» **TAREFAS**
1. Segundo o texto sobre Jaime Lerner, há temas importantes que jogam em conjunto para o benefício das cidades. Indique todos esses temas.
2. Retome o texto sobre Jaime Lerner a partir do ponto em que termina.

Quando se projecta tragédia nas cidades, vai-se encontrar tragédia

in Jornal Público, 26.09.2010
Por Lurdes Ferreira


"Ex-prefeito da cidade brasileira de Curitiba e ex-governador do Paraná, Jaime Lerner é adepto de orçamentos curtos e aconselha os políticos e urbanistas a seguirem o seu exemplo: rapidez nas obras para evitar a própria burocracia, a insegurança e as discussões que se arrastam como os almoços de domingo das famílias grandes. Garante que a solução para uma cidade é "independente da escala ou dos recursos financeiros".

Jaime Lerner não acredita em soluções isoladas para as cidades. A sustentabilidade, os novos materiais, as novas formas de energia e a reciclagem são temas importantes, mas jogam em conjunto para o benefício das cidades, diz. O risco da ingenuidade é não ver, por exemplo, que "para sair de um edifício verde para outro edifício verde, vamos passar por uma cidade que não é verde".

O urbanista mais famoso do Brasil, filho de judeus polacos, com obras espalhadas por 84 cidades no mundo, deve a fama ao trabalho que fez em Curitiba como prefeito, nas décadas de 70 e 80, sobretudo com a criação de um sistema expresso de transportes públicos rodoviários. Foi mais tarde governador do Paraná, na década de 90. A revista Time diz que é um dos 25 pensadores mais influentes da actualidade.

As Nações Unidas prevêem que em 2030, 60 por cento da população mundial viverá nas cidades. Costuma dizer que as cidades não são problema, são soluções. Mas estes não são números assustadores para quem tem de planear o urbanismo?O problema é que existe hoje, no mundo inteiro, uma visão muito pessimista em relação ao futuro das cidades. Se se projecta tragédia, vai-se encontrar tragédia. Prefiro trabalhar para mudar tendências que não são desejáveis. Hoje é muito claro que as respostas têm de vir das cidades. Temos de ter um olhar mais generoso em relação a elas.

» **MATERIAL APRESENTADO**
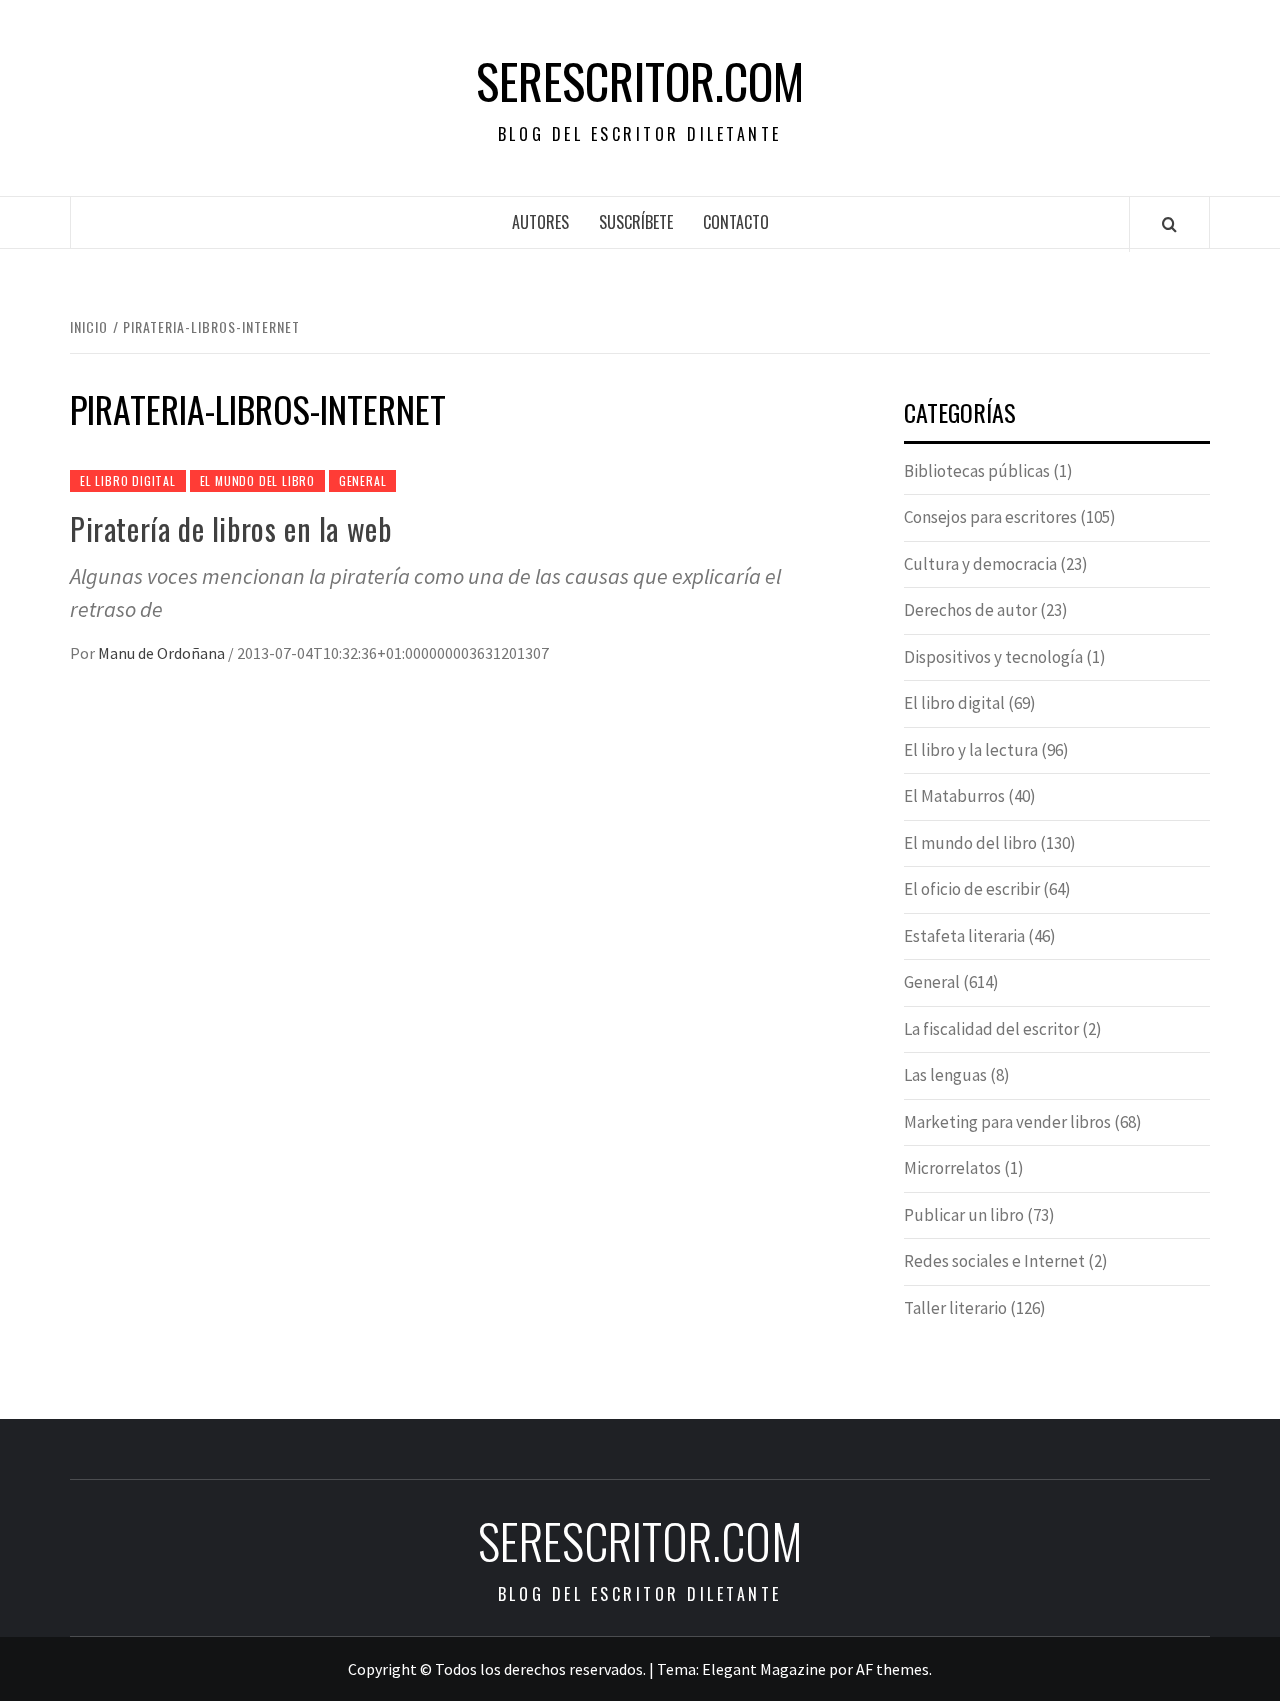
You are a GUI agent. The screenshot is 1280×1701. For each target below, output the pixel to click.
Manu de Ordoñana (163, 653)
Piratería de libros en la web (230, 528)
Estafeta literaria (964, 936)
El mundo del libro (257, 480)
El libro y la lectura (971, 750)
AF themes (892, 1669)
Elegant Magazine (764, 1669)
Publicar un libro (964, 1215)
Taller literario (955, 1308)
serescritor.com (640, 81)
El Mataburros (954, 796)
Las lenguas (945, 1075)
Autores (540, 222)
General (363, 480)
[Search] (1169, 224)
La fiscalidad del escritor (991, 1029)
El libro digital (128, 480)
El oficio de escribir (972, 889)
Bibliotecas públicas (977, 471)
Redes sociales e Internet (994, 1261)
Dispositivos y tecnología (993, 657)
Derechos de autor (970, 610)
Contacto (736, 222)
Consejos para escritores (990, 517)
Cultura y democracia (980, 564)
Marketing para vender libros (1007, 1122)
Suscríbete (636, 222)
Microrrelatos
...
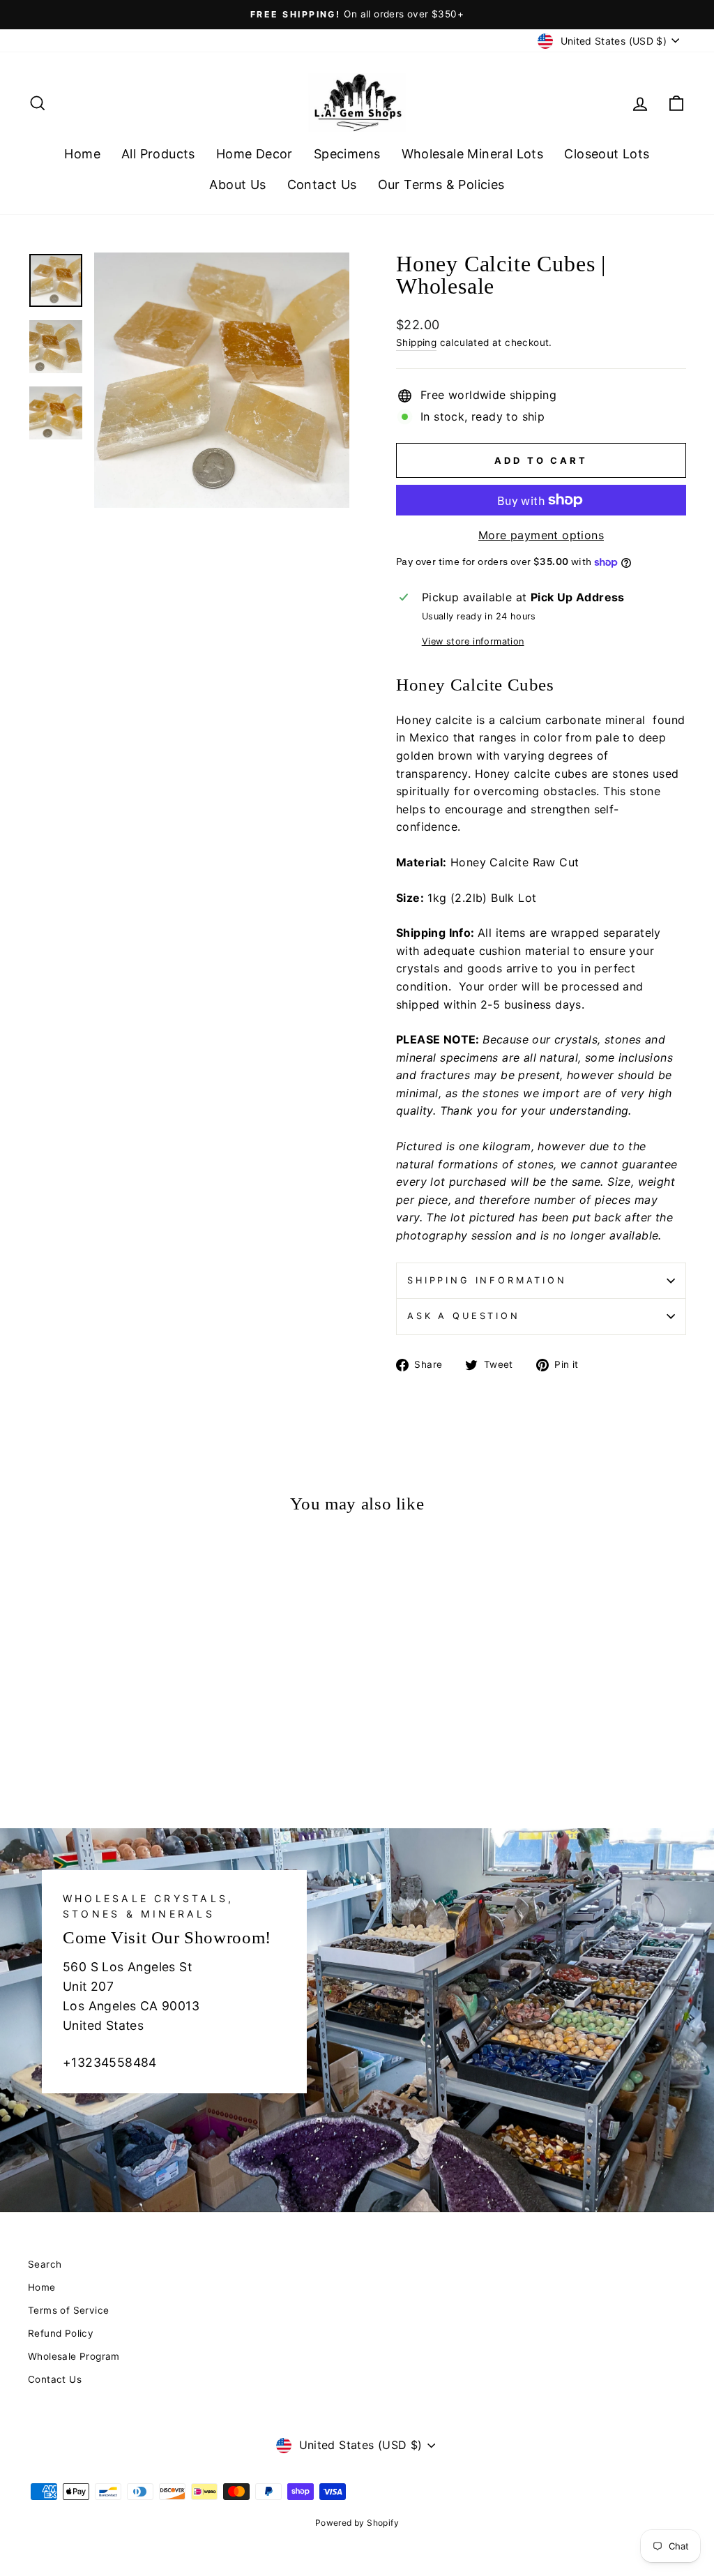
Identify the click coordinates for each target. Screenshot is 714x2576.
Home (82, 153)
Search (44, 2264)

» **RESPOSTAS ESPERADAS**
1. A sustentabilidade, os novos materiais, as novas formas de energia e a reciclagem.

2.
Porquê?Porque os grandes problemas que acontecem no mundo dizem respeito à vida das pessoas e as pessoas estão nas cidades. Se tivermos um olhar generoso em relação às cidades, teremos um olhar generoso em relação às pessoas. Além do mais, a cidade é o último refúgio da solidariedade.

Não é, pelo contrário, a ausência dessa solidariedade?
Mas é onde pode acontecer mais rapidamente. Veja, por exemplo, o problema da sustentabilidade. O mundo está preocupado com isso, as perspectivas são muito preocupantes, as pessoas estão conscientes, mas não sabem o que fazer.

Aí entra o papel dos planeadores?
Entra. Muitos acham que a sustentabilidade está em novos materiais - é importante, mas não é suficiente -, outros acham que está nos edifícios verdes e inteligentes. Eu duvido dessa inteligência. Não podemos ser ingénuos: para sair de um edifício verde para outro edifício verde vamos passar por uma cidade que não é verde. Outros acham que está nas novas formas de energia ou na reciclagem. Tudo isso é muito importante, mas não é suficiente. Se 75 por cento dos problemas de emissões de carbono têm origem nas cidades e se se vai agravar, então é nas cidades que podemos dar uma resposta mais efectiva - na concepção das cidades. Tenho uma obsessão no sentido de ensinar as crianças sobre a sustentabilidade; se as crianças entenderem, vão ensinar aos pais e vai ser mais fácil.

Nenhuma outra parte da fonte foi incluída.